How to Defend an Idol; Acts 19:21-40

"This Paul has persuaded and turned away a great many people saying that gods made with hands are not gods."

As a rationalistic Brit it is far too easy to assume that all people can see that things made with the hands are not gods. We made them so we rule over them, not the other way around. The fact is, however, that not only do most people in the world not see the fallacy, but that my Brit perspective is wrong. Almost everybody - including rationalistic westerners - make idols with their hands and worship them as gods. Idolatry in various forms is the default setting of all human hearts. The things we reckon to have value in our hearts are the things we serve because Jesus said that where your treasure is your heart will be. The thing about fashioning things with our hands, our labour, our effort is that we did it.

In the absense of God of course we make gods out of what we have done. Just watch the relocation shows on the TV to see pure idolatry - "Janet and John want the house and lifestyle they really deserve." Idolatry!

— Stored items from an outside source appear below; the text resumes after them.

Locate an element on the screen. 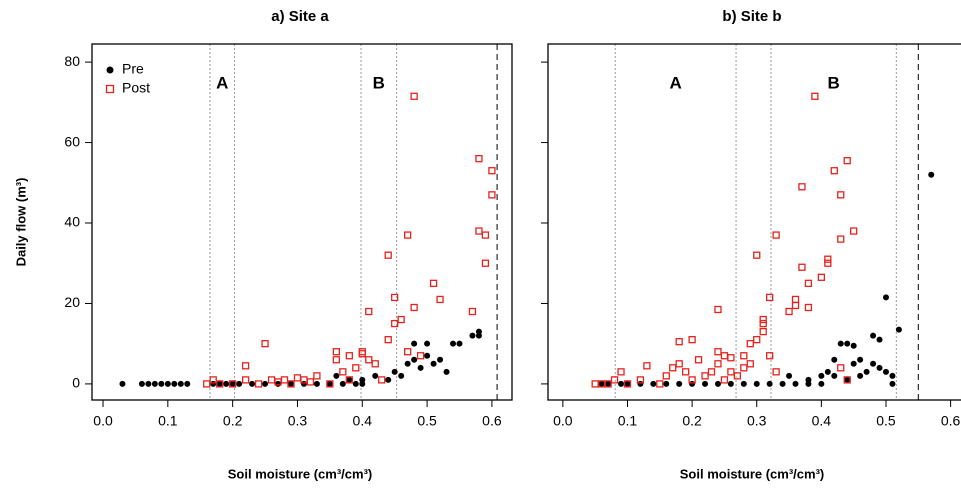  region-label: B is located at coordinates (834, 82).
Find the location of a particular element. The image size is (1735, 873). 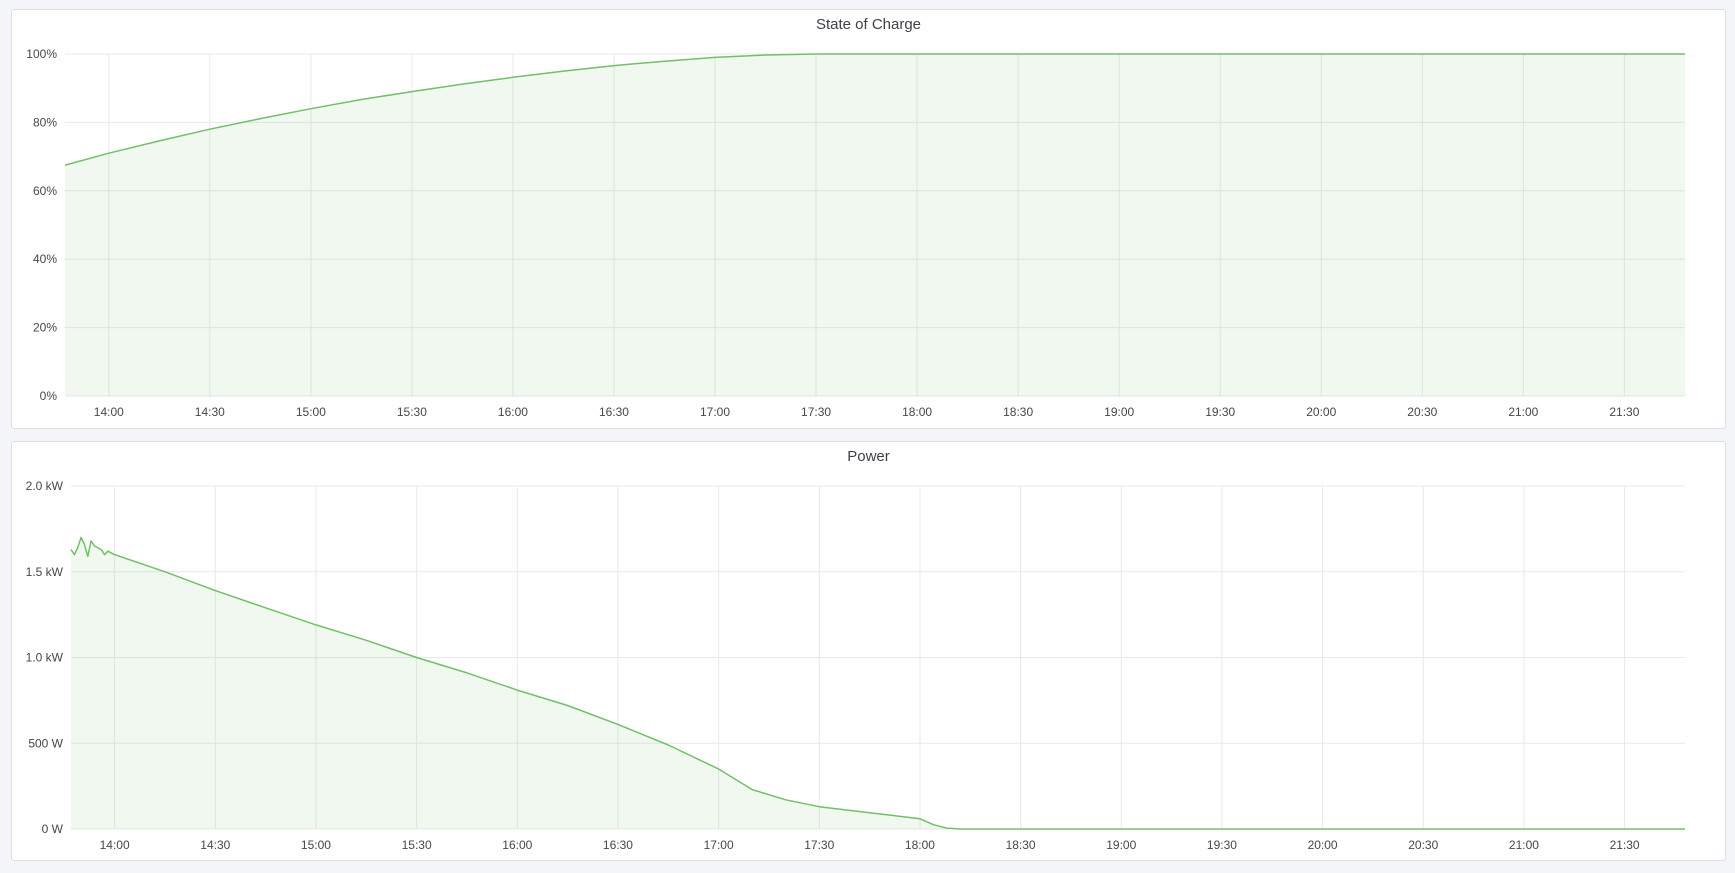

y-tick-label: 1.5 kW is located at coordinates (45, 572).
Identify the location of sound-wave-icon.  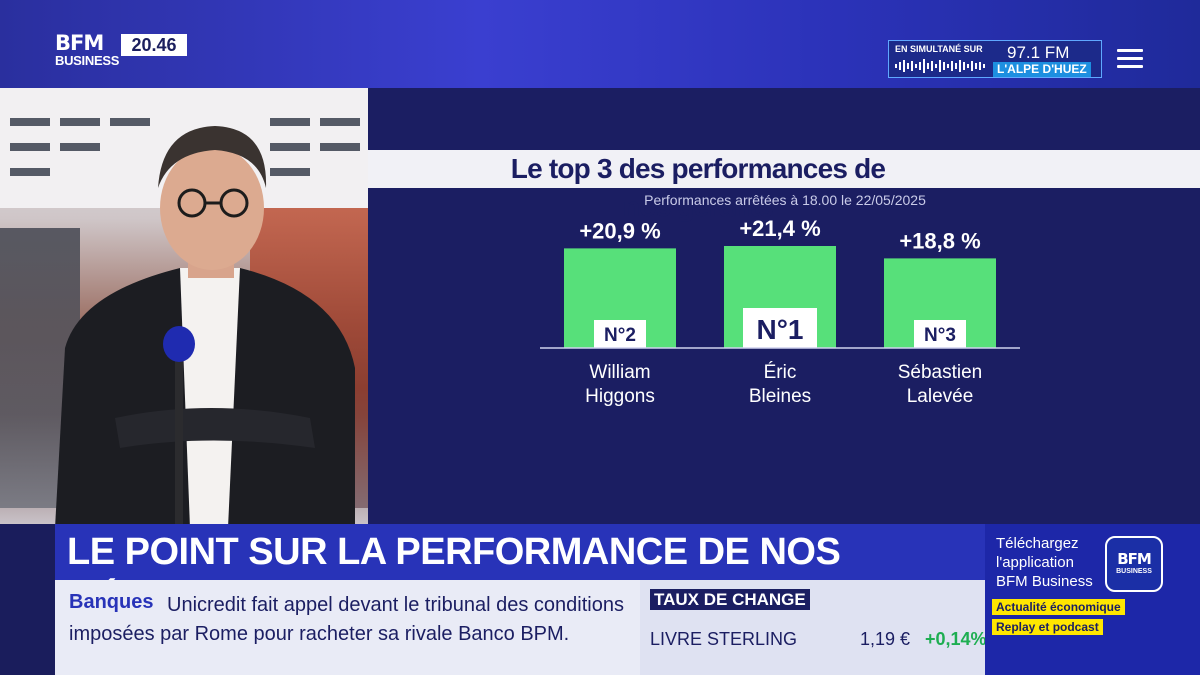
(940, 66).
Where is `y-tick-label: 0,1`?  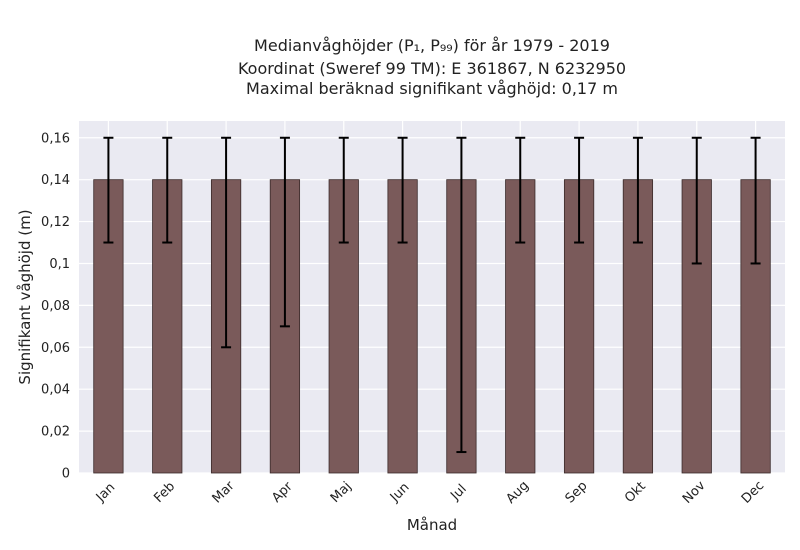
y-tick-label: 0,1 is located at coordinates (60, 264).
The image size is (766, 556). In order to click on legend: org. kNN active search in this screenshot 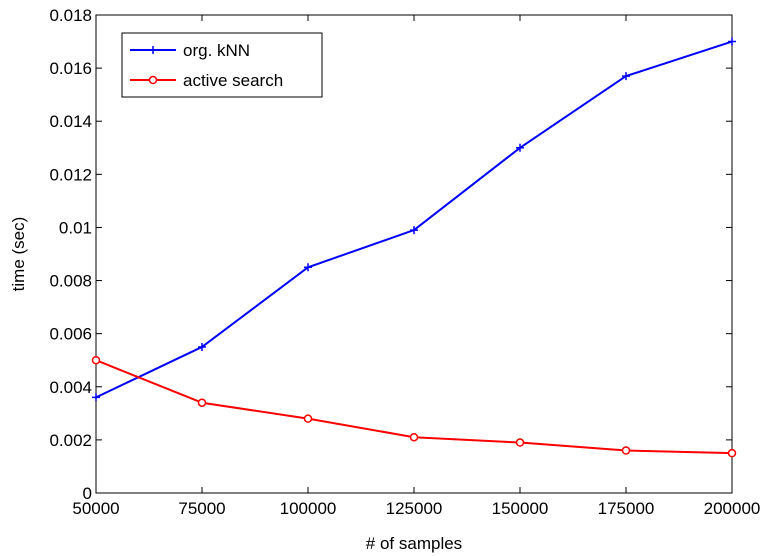, I will do `click(222, 65)`.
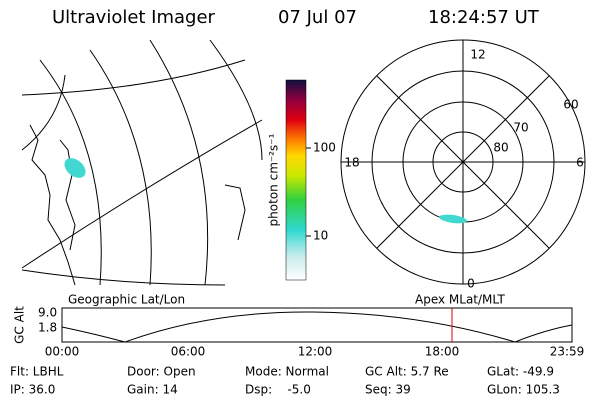 The image size is (600, 400). I want to click on y-tick-label: 1.8, so click(48, 328).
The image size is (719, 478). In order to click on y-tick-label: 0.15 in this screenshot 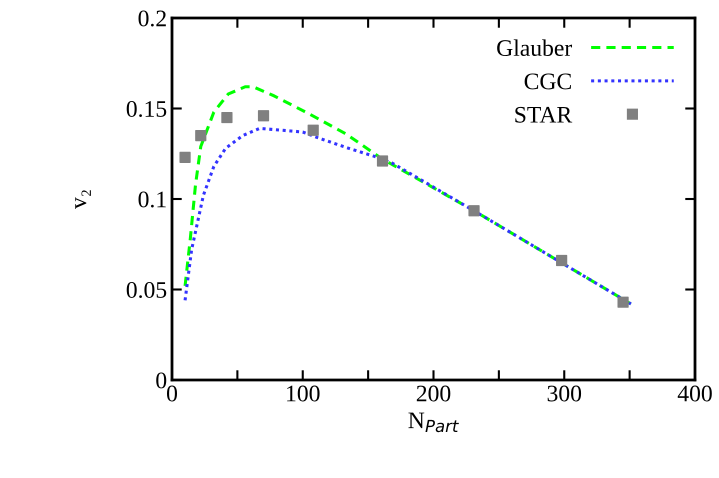, I will do `click(146, 109)`.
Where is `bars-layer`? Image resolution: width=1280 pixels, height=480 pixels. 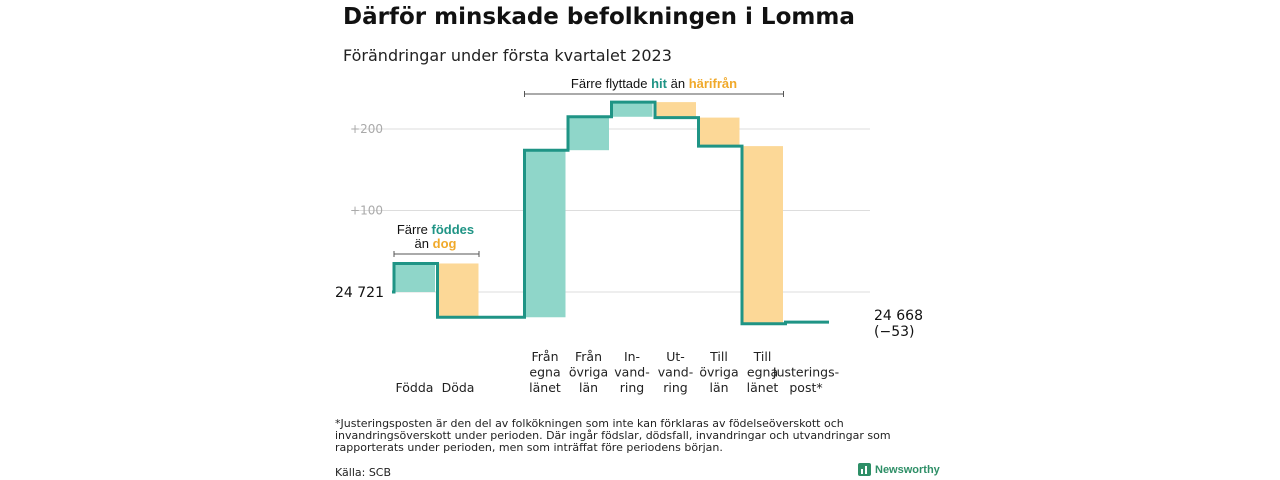
bars-layer is located at coordinates (588, 213).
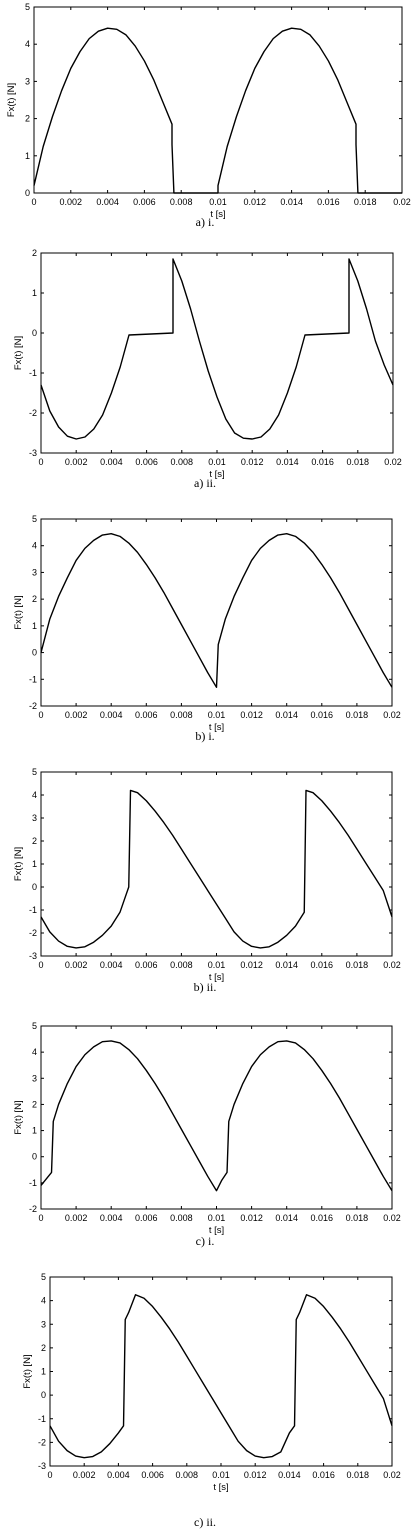 The image size is (411, 1531). I want to click on panel-caption: c) ii., so click(205, 1522).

A heart set entirely on house and lifestyle. How is that not gods that are made with hands?

Any message that challenges idolatry is therefore a dangerous message. In Ephesus is was enough to get a guild meeting called, a plan concocted to suppress the message, a riot started and extreme local fervour and religious bigotry played upon. When a man called Alexander tried to speak to the crowd they realised he was a Jew and simply drowned him out for two hours. We would rather put our hands over our ears and scream at the top of our voices than hear a message that challenges our idols.

Here is how I would apply this to Christians in London:

  • You make things with your hands which you worship
  • To the extent that you make your job, money-making, new car, foreign holidays the thing that you live for you worship an idol just as much as the Ephesians worshipped Artemis
  • To the extent that you will not hear a biblical message to live wholeheartedly for Jesus instead you make your idol your treasure. When push comes to shove you cherish yourself and your work above God
  • Therefore repent, with whatever real-world consequences that will need to have for how you use the things of your hands
  • If you aren't giving significantly of yourself and your money for the extension of the kingdom it is a pretty obvious sign that there are idols in your heart that rate higher than God does

And, just like in Ephesus, I will expect to hear all kinds of reasons and non-reasons for not responding. It isn't just non-Christian Ephesians or non-Brits who worship idols. Christians do too. How much I need to continually submit, asking God to remove the idols from my own heart. In Jeremiah's words I far too easily ignore the cisterns full of living water that God provides and try to hew cracked and broken cisterns for myself that hold nothing of true, eternal value. 

At the end of the day that's what idols do, they replace the eternally valuable with the seemingly instantly valuable that isn't valuable at all. It only seems so because I did it.